Thank you for your post and the link to the older post. They got me thinking and trying a few things.

Thinking about your post I realized that because of the weight I put on a factor and the factor correlations most of my stocks will will be ranked very high (e.g., in the top one or 2 buckets of the rank performance test).

This might be best handled by comparing that bucket to a random selection of stocks from the universe or the bottom bucket. Maybe use a t-test.

The ranking system you show fails this test.

But sometimes an individual factor will have a wider range of ranks in my ranking system.

For the latter type of factor I would like to know that generally a stock with a rank of 67 will perform better than one with a rank of 41. For this you want to know what’s happening with the whole ranking system.

If you do a 100 bucket rank performance test then sort and rank the RETURNS and run this through an Excel spreadsheet you can get the Spearman Rank Correlation and the significance of this. This is a non-parametric test and it mainly avoid the problem of outliers. But also problems with non-linearity etc.

Here is a screenshot of a multi-factor ranking system. There are other ways to do this and regular correlations (not Spearman) may work as well generally. Spearman does not pay me to promote his method.

But again thank you for your post. I might start insisting that a factor pass both tests or at least know which buckets my ranking system is closing so that I can decide which method to use for rating that factor.



Thank you, Jones.

I agree that good factor design should be the core of any factor based investment strategy.

The factor in question is IsNa(LoopSum(“Eval(GrossProfit(CTR, qtr) >= GrossProfit(CTR+4, qtr), 1, NA)”, 16, 0, 1, FALSE, TRUE) , 0), which intends to look at the persistence of GrossProfit Growth over the past 16 years.

I found that when looking at ‘long term’ metrics, it works better to look at broader periods (annual or ttm as opposed to qtr), probably because they are bit more robust.
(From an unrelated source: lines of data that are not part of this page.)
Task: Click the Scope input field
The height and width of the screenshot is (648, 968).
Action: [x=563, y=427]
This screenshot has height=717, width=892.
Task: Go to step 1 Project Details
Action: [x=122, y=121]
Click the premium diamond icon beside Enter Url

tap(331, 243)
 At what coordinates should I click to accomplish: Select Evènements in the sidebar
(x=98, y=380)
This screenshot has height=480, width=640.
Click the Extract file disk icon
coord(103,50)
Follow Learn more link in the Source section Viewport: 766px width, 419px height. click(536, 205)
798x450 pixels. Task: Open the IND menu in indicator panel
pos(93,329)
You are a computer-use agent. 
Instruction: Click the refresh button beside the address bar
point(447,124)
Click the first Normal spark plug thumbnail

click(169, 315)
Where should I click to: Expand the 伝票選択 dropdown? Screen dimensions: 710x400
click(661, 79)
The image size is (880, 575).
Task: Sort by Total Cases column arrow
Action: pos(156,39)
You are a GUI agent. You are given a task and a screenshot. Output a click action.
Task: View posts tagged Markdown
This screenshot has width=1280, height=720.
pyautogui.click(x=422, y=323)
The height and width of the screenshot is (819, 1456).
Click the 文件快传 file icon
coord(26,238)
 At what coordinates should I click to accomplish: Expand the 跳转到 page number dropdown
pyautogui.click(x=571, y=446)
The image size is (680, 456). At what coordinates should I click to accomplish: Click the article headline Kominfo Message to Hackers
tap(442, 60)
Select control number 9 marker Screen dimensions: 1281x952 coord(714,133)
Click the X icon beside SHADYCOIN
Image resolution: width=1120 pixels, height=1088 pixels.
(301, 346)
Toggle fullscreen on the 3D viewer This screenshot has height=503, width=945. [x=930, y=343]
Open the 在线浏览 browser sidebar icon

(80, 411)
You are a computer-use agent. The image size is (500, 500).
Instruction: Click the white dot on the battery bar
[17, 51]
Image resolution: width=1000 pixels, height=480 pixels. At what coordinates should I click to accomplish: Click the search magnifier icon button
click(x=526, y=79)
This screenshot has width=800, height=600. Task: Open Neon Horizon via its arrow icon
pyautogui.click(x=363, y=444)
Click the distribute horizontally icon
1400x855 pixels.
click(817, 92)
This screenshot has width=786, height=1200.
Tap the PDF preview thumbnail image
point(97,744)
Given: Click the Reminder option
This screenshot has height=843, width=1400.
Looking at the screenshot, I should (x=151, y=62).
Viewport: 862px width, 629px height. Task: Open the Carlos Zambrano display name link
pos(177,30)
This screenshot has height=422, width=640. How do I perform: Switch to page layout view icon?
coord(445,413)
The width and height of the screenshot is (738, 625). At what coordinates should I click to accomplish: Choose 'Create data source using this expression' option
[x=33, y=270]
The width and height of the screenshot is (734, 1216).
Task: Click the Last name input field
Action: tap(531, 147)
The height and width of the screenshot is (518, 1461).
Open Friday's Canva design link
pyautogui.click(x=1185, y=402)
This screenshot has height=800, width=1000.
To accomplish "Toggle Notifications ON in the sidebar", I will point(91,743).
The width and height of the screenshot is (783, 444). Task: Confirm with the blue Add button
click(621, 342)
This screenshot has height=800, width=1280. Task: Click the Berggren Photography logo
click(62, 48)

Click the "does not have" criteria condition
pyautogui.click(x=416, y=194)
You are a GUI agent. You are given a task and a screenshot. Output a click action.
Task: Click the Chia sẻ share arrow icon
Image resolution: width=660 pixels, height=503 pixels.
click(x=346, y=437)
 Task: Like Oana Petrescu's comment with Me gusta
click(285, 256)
But that is just my current interpretation and it might change.

Back to the topic of this discussion: I’m still interested to hear more about how other people ‘rank’ their individual factors.

Jim -

I’m trying to fully understand the content of your post. Let me try to put it in my own words. Most likely I have not fully interpreted it the way you intended it and please let me know if that is indeed the case.

Currently, you mainly use the time-series data of the top buckets results of your factors to run linear regressions (available from the ‘performance’ tab in the ranking environment of portfolio123). You run a t-test to test whether the returns of those top buckets differ significantly from the returns of a randomized universe (your benchmark). You can do this, for example in Excel.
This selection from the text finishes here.